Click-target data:

--

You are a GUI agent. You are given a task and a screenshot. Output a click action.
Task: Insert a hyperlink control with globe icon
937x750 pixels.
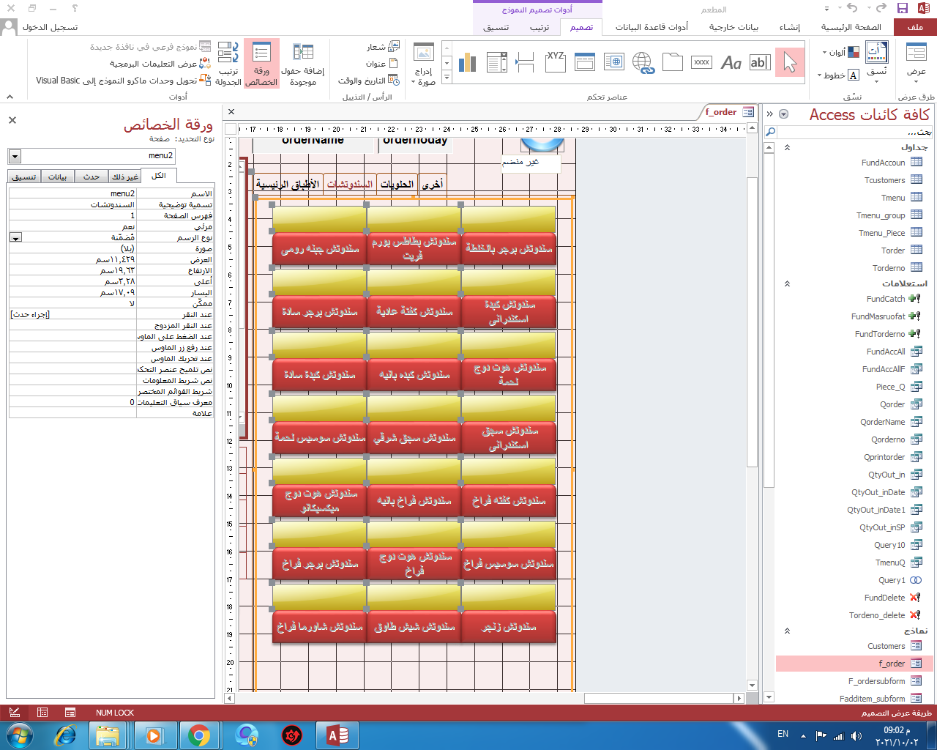tap(643, 62)
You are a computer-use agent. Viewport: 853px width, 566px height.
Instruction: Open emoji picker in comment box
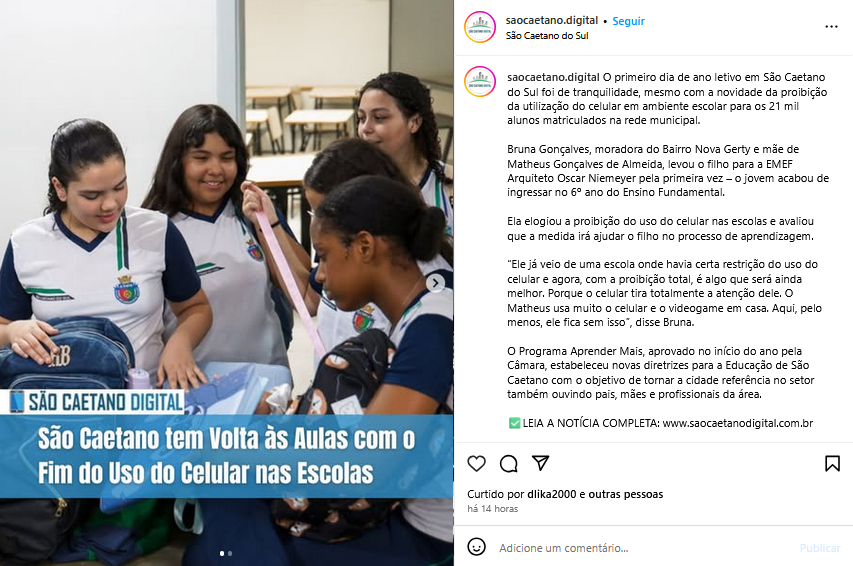point(477,546)
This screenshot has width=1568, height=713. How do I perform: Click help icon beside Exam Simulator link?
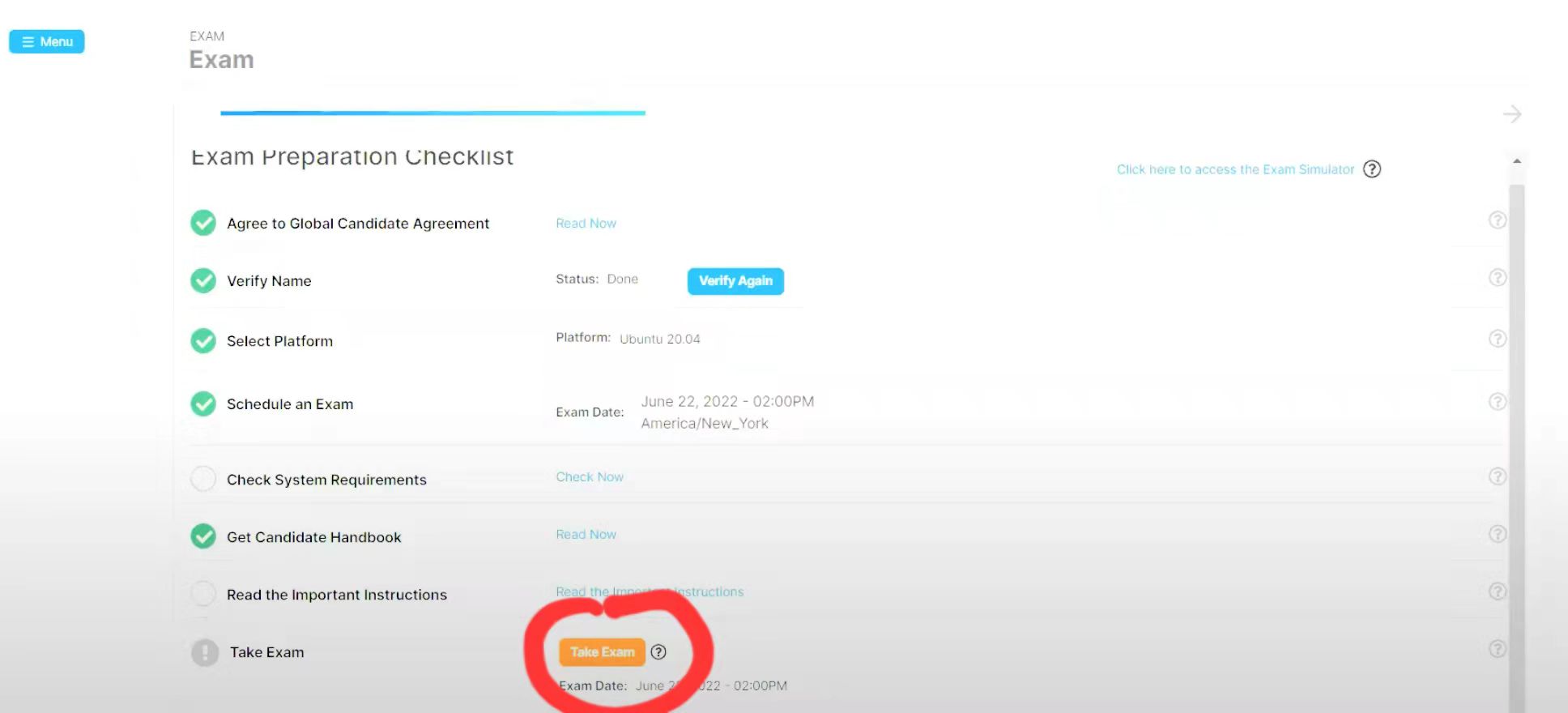[1371, 169]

--

**Problem requirements:** Rewrite every line above in full, shifting each coordinate in the answers up by 17. Leave the pictures out.

**Task output:**
You are a GUI agent. You are given a task and a screenshot. Output a click action.
Task: Insert a hyperlink control with globe icon
937x750 pixels.
tap(660, 79)
You are a computer-use agent. Viewport: 853px width, 566px height.
Instruction: Open emoji picker in comment box
point(494,563)
This screenshot has width=1568, height=713. How do I perform: Click help icon beside Exam Simulator link?
[1388, 186]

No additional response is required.